Ce phénomène serait dû au développement de la cuisine exotique (que l'on marie au rosé quand on manque un peu d'imagination), à la déstructuration des repas, à une demande de boissons faciles d'accès et consensuelles.
On peut déplorer que la consommation de vin suivent de telles pentes, car elles amèneront les producteurs à flatter le goût du plus grand nombre, à « marketer » leurs produits plutôt que de suivre leur propre voie.
Déjà, le rayon rosé d'un supermarché laisse rêveur : forme des bouteilles, graphismes des étiquettes, invention de noms ou de marques, slogans racoleurs, toutes les fantaisies sont permises ! Le banal côtes-de-provence, s'il ne modernise pas sa présentation, prend un terrible coup de vieux. A ce petit jeu, les Anglo-Saxons, ou les négociants français qui les imitent, s'y entendent bien mieux que nos modestes vignerons. Et c'est là que le bât blesse, car derrière l'étiquette aguicheuse d'une grande marque, il y a une recette qui a fait ses preuves aux quatre coins du monde : des vins de cépages, aux rendements et aux volumes énormes, assemblés pour maintenir un niveau constant de qualité, médiocre en général, quelle que soit le millésime. La rigueur industrielle du soda, appliquée au vin.
Prenez la famille Gallo, au sommet du business viticole depuis des décennies. Ils produisent le même Grenache rosé depuis 50 ans, dont ils ont visiblement vendu quelques containers à l'enseigne Monoprix. J'ai voulu le tester, n'ayant aucun a priori sur le vin californien, parfois remarquable entre les mains de grands vinificateurs. Et je regrette amèrement ce « Gallo » d'essai. Honte aux acheteurs Monoprix : ce « vin » est un jus de fruit sans caractère, à peine buvable au-dessus de 5°, et surtout très doux en fin de bouche, dépourvu de toute acidité.
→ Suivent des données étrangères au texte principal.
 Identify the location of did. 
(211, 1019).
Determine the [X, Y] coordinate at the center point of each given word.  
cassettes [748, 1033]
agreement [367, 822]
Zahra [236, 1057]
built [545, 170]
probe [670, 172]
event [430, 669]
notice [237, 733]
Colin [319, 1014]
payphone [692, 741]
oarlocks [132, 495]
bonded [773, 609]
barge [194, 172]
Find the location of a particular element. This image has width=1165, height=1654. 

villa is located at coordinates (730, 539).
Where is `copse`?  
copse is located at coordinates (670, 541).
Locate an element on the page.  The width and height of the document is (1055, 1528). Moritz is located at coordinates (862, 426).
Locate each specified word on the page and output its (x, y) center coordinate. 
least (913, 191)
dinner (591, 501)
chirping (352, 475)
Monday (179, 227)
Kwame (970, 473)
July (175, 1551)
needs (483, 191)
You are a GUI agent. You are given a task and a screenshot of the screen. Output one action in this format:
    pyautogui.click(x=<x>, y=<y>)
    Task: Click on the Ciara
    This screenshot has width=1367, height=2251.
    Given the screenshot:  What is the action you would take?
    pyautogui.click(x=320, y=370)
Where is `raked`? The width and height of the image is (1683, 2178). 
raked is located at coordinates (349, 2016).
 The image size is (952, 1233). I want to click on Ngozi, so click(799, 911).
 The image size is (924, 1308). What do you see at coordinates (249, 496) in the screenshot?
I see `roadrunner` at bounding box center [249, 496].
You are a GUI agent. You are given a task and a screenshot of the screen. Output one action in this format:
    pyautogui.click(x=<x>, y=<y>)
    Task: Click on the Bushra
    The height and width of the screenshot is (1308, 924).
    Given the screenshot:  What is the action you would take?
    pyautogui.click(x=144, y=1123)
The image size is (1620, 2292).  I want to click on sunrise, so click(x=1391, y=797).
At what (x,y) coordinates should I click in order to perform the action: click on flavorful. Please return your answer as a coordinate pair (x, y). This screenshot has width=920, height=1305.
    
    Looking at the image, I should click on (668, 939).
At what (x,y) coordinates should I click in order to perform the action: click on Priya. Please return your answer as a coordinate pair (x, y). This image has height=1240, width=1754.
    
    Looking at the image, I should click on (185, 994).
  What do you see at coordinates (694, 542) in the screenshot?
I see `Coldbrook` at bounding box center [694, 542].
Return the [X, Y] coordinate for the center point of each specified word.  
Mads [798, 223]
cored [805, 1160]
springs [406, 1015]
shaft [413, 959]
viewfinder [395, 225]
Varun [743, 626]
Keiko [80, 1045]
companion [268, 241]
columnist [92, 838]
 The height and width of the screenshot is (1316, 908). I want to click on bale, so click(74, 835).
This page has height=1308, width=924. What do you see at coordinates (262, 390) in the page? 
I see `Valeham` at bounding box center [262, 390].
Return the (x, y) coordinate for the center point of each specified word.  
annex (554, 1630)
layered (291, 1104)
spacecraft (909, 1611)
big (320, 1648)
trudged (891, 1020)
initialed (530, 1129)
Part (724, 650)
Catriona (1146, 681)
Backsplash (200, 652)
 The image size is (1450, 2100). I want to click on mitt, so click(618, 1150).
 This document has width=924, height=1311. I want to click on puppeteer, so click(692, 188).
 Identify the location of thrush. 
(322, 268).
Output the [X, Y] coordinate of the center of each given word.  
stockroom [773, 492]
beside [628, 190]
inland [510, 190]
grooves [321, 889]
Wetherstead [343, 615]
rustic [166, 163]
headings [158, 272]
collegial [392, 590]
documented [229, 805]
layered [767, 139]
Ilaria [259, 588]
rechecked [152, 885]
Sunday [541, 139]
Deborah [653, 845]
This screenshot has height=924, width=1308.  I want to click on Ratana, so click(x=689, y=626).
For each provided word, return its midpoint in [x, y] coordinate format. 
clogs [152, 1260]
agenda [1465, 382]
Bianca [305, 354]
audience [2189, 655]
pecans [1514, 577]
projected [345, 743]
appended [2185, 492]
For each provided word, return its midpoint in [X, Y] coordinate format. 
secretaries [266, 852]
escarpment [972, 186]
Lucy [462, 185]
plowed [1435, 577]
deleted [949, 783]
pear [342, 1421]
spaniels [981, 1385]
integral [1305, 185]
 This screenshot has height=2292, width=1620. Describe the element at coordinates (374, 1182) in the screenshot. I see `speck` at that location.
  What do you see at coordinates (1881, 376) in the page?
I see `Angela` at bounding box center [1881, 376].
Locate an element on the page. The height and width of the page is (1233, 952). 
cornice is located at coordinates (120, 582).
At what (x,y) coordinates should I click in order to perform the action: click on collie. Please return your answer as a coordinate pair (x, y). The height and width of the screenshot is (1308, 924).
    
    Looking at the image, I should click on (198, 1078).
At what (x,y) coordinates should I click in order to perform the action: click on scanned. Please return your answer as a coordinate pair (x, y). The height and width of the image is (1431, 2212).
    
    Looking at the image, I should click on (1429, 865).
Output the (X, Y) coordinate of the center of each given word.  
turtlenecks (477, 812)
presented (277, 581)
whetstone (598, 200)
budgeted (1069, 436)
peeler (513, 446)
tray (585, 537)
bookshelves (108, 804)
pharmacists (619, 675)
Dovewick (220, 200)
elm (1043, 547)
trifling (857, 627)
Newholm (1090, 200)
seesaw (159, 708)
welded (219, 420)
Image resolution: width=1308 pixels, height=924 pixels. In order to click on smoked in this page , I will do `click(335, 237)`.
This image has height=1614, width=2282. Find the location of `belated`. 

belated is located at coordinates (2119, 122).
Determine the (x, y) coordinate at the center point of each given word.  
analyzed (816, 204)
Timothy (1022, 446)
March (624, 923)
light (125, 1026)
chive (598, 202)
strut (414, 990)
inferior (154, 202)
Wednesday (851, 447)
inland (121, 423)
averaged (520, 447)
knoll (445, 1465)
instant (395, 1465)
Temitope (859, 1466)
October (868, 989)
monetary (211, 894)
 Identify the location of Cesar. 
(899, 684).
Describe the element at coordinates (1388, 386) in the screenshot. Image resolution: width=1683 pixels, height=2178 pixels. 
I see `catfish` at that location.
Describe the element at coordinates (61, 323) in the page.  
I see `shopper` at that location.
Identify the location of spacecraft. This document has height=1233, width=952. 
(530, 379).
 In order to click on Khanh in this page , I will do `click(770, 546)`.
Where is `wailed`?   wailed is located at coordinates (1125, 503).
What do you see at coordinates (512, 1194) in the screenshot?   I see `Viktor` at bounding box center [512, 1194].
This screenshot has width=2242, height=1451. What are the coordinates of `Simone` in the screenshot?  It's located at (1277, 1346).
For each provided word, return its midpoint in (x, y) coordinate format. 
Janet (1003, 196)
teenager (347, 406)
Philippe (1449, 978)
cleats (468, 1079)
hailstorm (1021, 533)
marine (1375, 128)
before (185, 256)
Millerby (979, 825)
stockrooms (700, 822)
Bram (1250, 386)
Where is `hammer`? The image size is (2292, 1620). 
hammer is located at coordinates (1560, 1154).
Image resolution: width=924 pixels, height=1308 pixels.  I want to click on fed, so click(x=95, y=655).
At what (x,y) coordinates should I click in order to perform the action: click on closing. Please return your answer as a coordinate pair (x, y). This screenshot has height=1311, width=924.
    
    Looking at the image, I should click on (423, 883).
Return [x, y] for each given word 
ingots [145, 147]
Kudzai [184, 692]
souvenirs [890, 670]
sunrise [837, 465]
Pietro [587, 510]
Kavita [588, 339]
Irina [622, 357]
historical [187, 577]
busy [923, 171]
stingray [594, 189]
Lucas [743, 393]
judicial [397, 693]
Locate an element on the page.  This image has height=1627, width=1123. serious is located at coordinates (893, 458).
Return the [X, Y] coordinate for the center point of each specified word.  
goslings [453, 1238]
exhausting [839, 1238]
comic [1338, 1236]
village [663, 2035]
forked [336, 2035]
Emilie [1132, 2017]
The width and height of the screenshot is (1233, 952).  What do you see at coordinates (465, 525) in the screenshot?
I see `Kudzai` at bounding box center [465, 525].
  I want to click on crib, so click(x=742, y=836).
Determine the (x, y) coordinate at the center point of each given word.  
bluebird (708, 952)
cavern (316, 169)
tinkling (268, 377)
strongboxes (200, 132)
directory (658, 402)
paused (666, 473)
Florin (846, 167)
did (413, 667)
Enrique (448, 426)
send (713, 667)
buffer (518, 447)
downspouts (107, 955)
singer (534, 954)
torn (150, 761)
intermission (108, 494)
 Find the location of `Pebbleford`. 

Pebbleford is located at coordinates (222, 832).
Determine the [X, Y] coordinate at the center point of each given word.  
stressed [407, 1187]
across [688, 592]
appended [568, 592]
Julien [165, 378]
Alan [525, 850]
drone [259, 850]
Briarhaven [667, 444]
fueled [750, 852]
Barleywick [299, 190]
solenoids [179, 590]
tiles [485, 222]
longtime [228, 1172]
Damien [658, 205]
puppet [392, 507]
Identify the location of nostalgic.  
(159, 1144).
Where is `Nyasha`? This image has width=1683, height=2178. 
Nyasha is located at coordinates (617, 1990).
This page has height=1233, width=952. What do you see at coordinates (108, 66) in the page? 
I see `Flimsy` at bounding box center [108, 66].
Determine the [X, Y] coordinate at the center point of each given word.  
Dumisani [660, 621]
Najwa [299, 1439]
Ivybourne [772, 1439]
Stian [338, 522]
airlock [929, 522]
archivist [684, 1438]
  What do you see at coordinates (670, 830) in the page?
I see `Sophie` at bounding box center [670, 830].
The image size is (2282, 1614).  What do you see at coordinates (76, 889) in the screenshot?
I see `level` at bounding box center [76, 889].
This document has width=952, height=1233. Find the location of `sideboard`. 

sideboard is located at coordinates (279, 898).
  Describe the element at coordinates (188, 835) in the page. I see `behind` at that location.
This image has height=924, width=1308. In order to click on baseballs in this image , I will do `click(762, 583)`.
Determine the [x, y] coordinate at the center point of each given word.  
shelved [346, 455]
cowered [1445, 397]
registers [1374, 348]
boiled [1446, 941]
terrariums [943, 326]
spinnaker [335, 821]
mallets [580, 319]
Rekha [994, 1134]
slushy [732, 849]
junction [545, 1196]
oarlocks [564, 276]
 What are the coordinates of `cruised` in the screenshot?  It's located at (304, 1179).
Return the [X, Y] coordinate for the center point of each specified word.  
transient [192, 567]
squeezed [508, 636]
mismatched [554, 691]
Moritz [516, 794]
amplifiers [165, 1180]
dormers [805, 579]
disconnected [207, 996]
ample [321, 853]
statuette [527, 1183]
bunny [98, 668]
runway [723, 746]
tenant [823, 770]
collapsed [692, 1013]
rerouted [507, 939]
L'étiquette annonce 9,5° d'alcool, sans doute pour séduire la ménagère, et ment sans la moindre vergogne en annonçant 3 g/l de sucre résiduel. Seulement ? Il faudrait le faire analyser, mais cette sensation de sirop de fraise qui vous tapisse la glotte et vous coupe l'appétit... Veut-on faire boire du vin aux petits enfants ? Que les Américains, les Anglais ou les Australiens aient une prédilection pour les breuvages doux et fruités, sans tannin ni acidité, grand bien leur fasse ! Mais que ce bonbon liquide trouve preneur sur le marché français, en se faisant passer pour du vin, ne me dit rien qui vaille...
Mesdames (et messieurs, car il ne leur est pas interdit d'aimer le rosé), méfiez-vous de ces escrocs de la limonade, de leurs étiquettes racoleuses, de leur promesses de légèreté ! Ces vins ne vous ferons pas moins grossir, ils ne vous saouleront pas moins qu'un coteaux-d'aix ou un tavel.
Encouragez plutôt le travail de vrais vignerons qui cherchent l'expression d'un terroir, et font les vins qu'ils ont envie de boire eux-mêmes, avec leur amis, autour d'une grillade ou d'une ratatouille. Le rosé ne se prend la tête : ce serait un comble qu'il nous donne mal au crâne !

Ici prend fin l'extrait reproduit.